Sunday, October 16, 2011

Grape Focaccia

Time sure flies when you're not baking bread. I could not believe the last date on a blog entry--it couldn't possibly have been nearly two months since I made the Pan Cubano! And this bread had been on my radar ever since I saw the recipe in the New York Times on September 28, 2011. I picked some wild grapes in anticipation of baking this focaccia from a friend's vacation house, but they withered away in the refrigerator. Then I picked some Concord grapes from the same neighbor's city yard, and they too wrinkled and dried. Finally, I bought some red grapes from the grocery and made the bread the same day.

Really, there's no excuse not to. You're likely to have almost everything you need on hand: olive oil, yeast, flour, cornmeal, and sugar. You may, if you're lucky, have pine nuts in your freezer and fresh rosemary in your herb garden. If not, pick them up when you buy your grapes (or snitch your neighbor's grapes, if you're more organized than I am and you pilfer them at the appropriate time).

First, you gently heat some fresh rosemary in 72 grams (about 6 tablespoons) of olive oil. If you absolutely have to, you could use dried rosemary, but it won't be the same.

Then you simply mix everything but the toppings in a mixing bowl and knead for about five minutes, using the dough hook. Feel free to knead by hand if it makes you happy, but it's easier to knead this wet dough with a hook. You can take it out of the bowl and do the last minute or so of kneading by hand, making sure that you don't add too much flour.

Let it double in size. If you use all the yeast (two teaspoons) and let it rise in a warm place, it takes only about an hour. You can decrease the yeast and let it rise longer, or even let it rise twice. You'll get more flavor from the dough with less yeast and longer rising times, but it doesn't matter much in this focaccia, which has a lot of strong flavors--not just the grapes and rosemary, but also the cornmeal and sugar add different elements not usually in a flatbread.

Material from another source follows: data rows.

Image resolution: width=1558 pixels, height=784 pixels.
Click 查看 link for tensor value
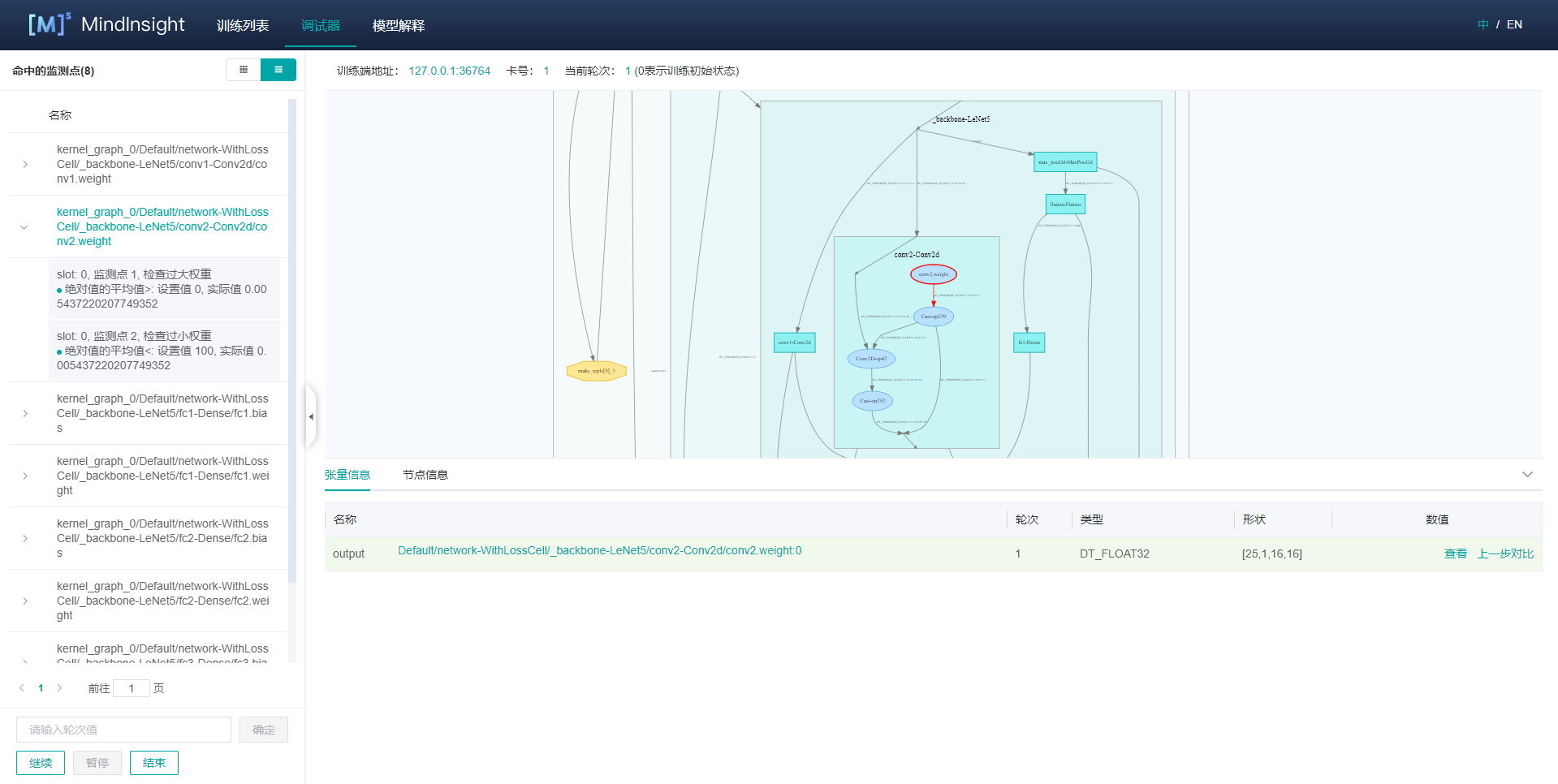(1455, 554)
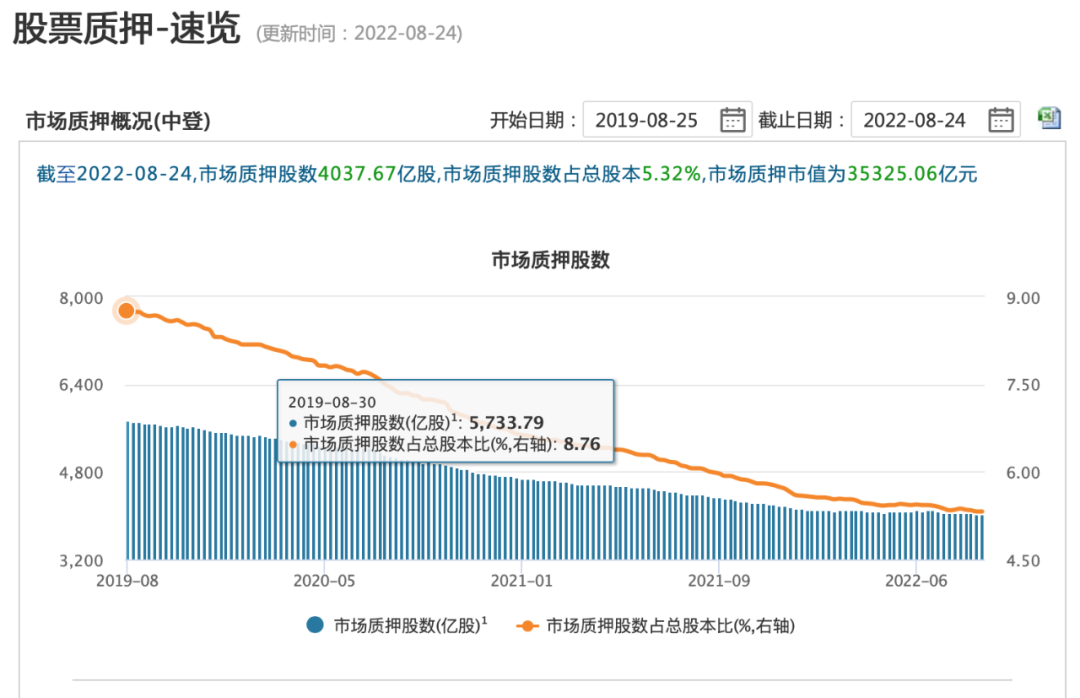The width and height of the screenshot is (1080, 698).
Task: Open the start date calendar picker icon
Action: (x=733, y=120)
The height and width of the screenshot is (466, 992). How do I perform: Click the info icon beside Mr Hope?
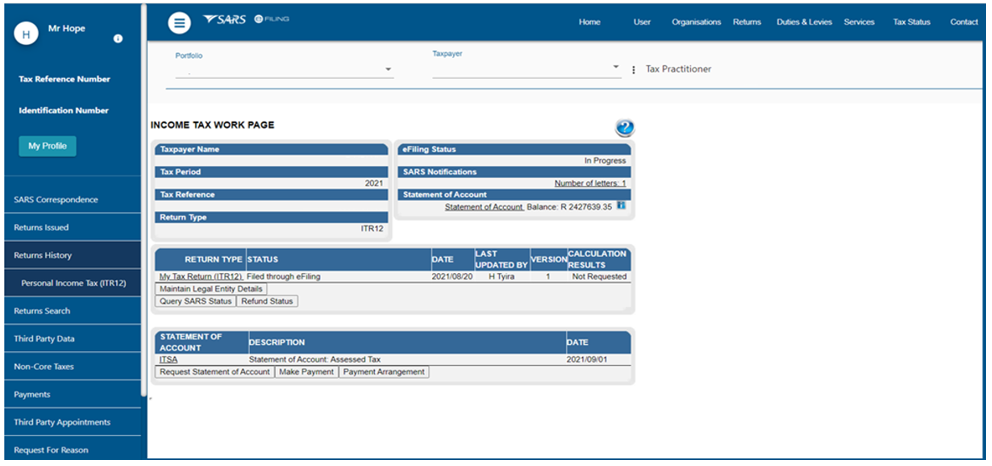click(118, 39)
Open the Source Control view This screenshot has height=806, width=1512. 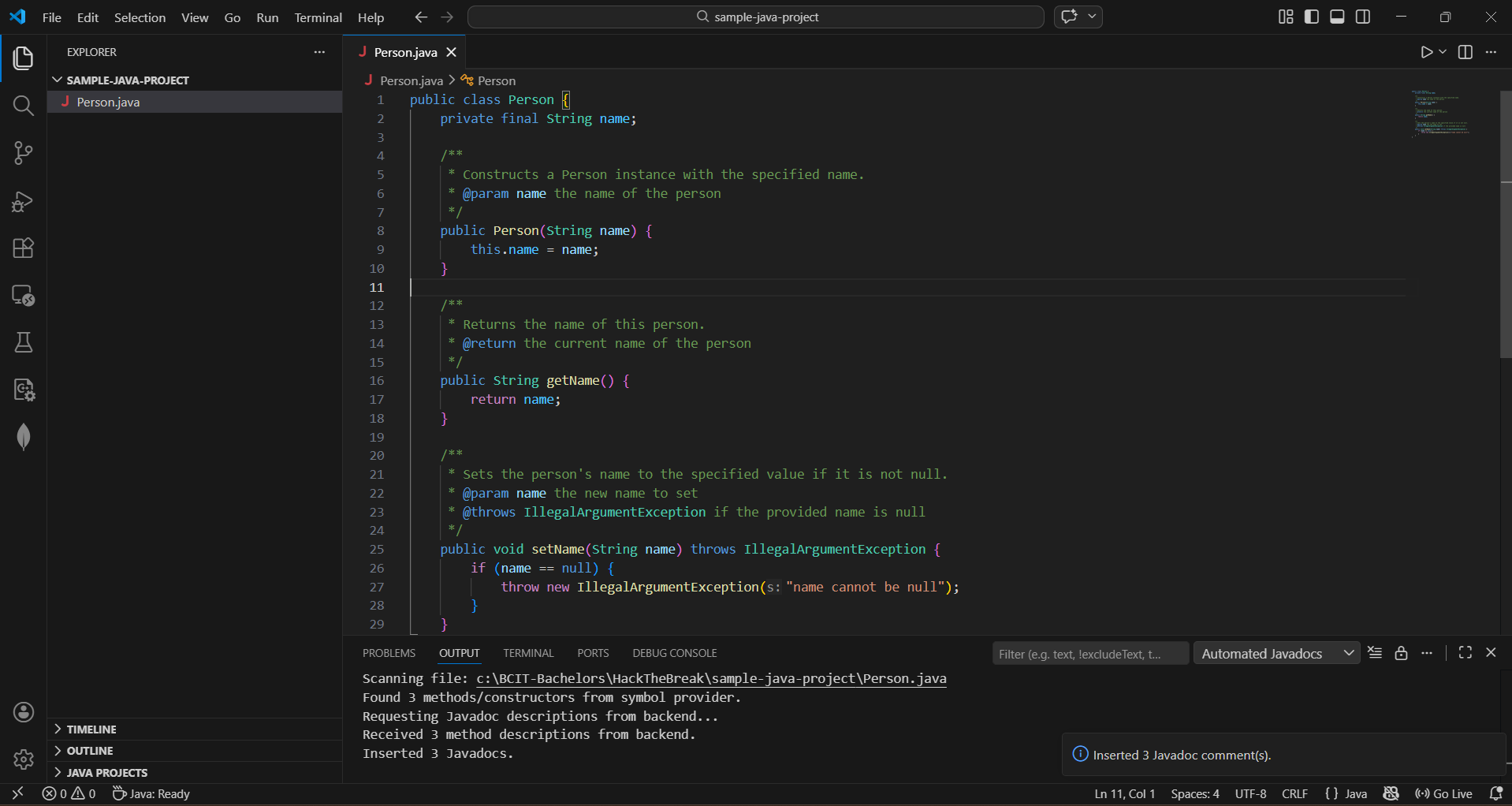[x=24, y=153]
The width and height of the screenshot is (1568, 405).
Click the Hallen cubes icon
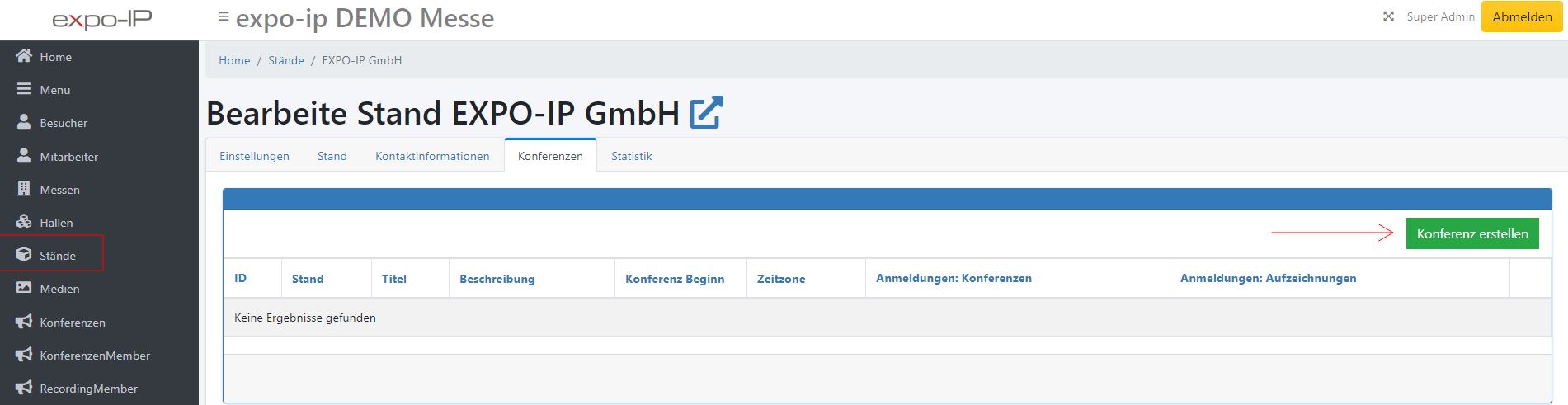point(24,223)
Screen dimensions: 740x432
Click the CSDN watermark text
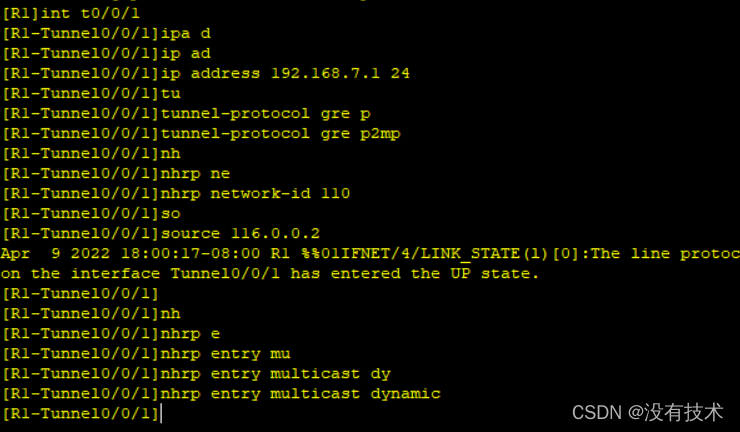(647, 412)
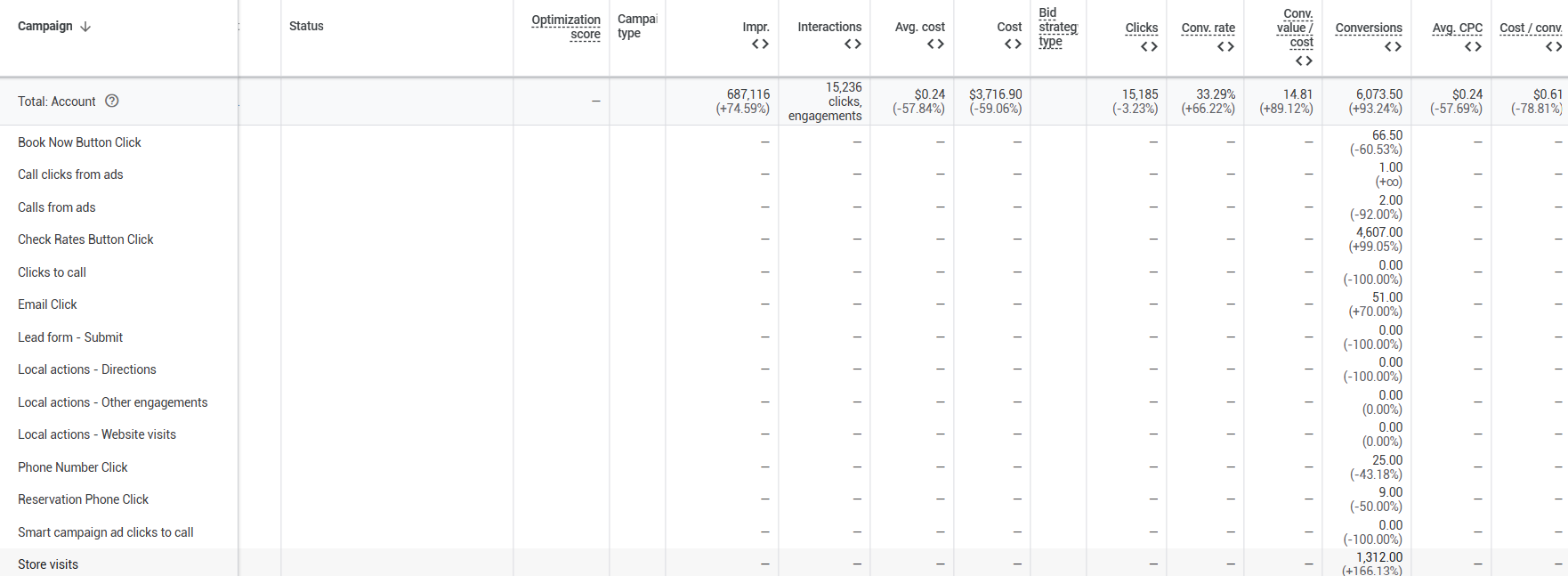Click the Store visits row label
Image resolution: width=1568 pixels, height=576 pixels.
click(x=48, y=564)
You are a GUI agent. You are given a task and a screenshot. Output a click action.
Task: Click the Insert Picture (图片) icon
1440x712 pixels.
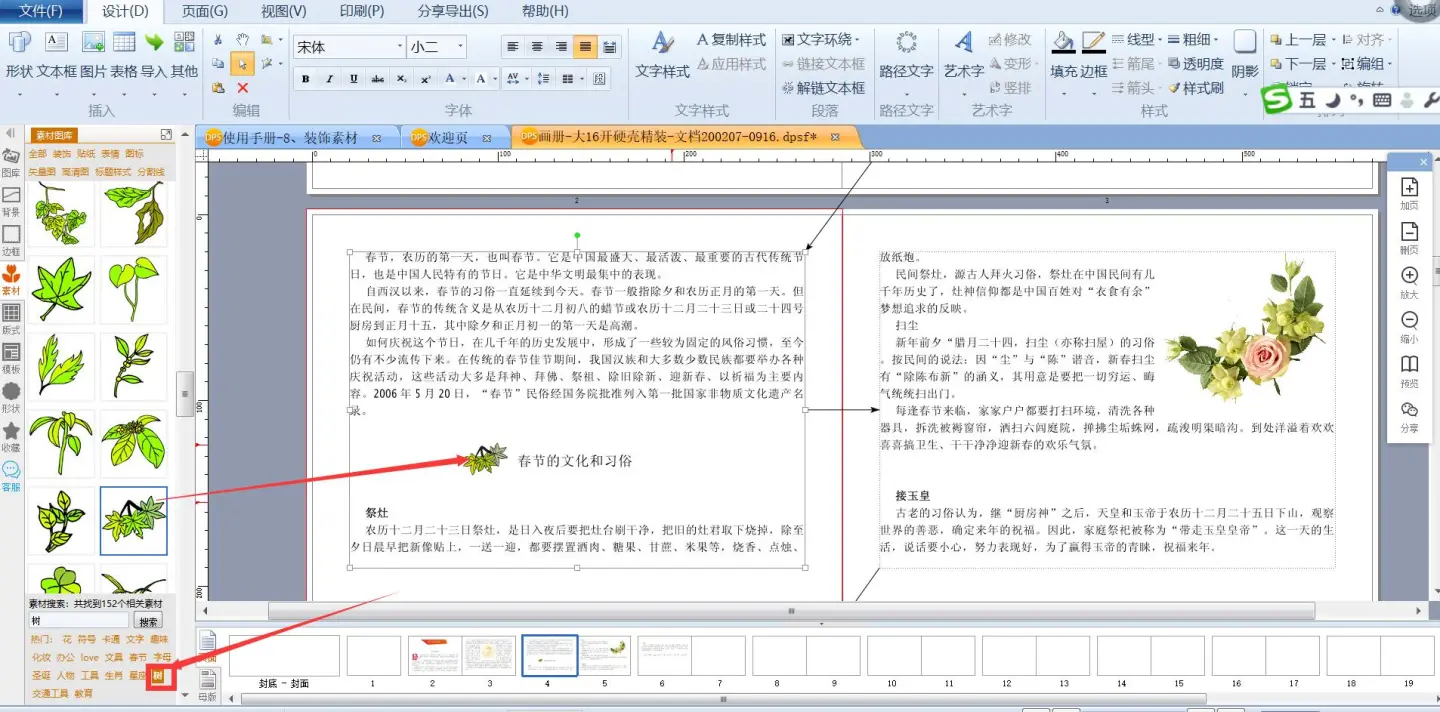(93, 43)
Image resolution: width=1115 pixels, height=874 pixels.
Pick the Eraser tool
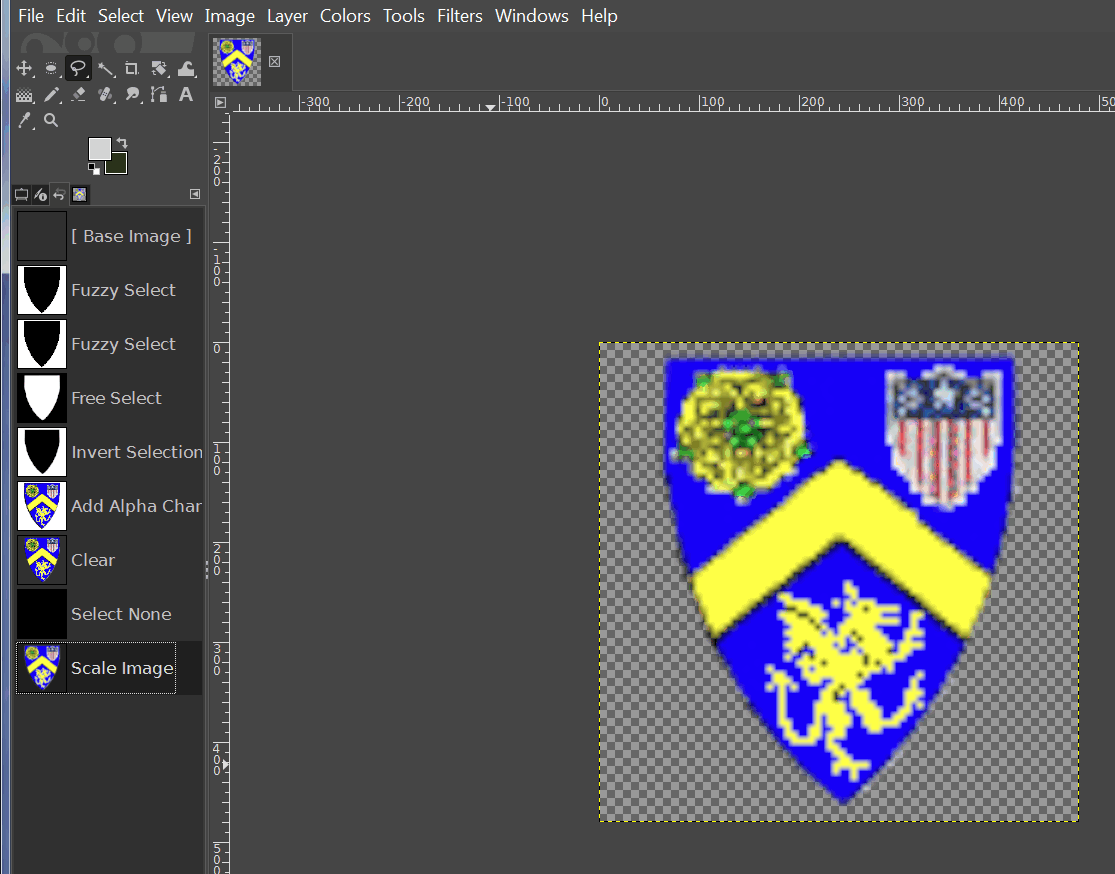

Shape into a rectangle. No need to measure--this is supposed to be rustic.

And make sure you've dimpled the dough! Don't actually make holes in the dough--you don't want to break the bottom layer. Then scatter on the grapes, pine nuts, the reserved rosemary, a little sugar (I used turbinado), and sea salt. Then drizzle with olive oil (don't be chintzy with the oil), and bake on a parchment-lined pan. Hopefully you've remembered to put a baking stone in the oven and to preheat the oven to 400.

This bread didn't match Rose's rosemary focaccia, the gold standard of focaccia-ness. It was quicker and easier, though, and had a nice sweet/savory balance. The cornmeal was a good addition, and the big grains of sugar and salt made a fascinating mouth crunch, giving out big hits of sweet and salty in the same bite. I started making the bread at 3:15, and took it out of the oven at 5:20, just minutes before people started arriving for a Friday afternoon TGIF gathering. Cheetos and beer for one half of the block; wine and grape focaccia for the other. Who says we can't all get along?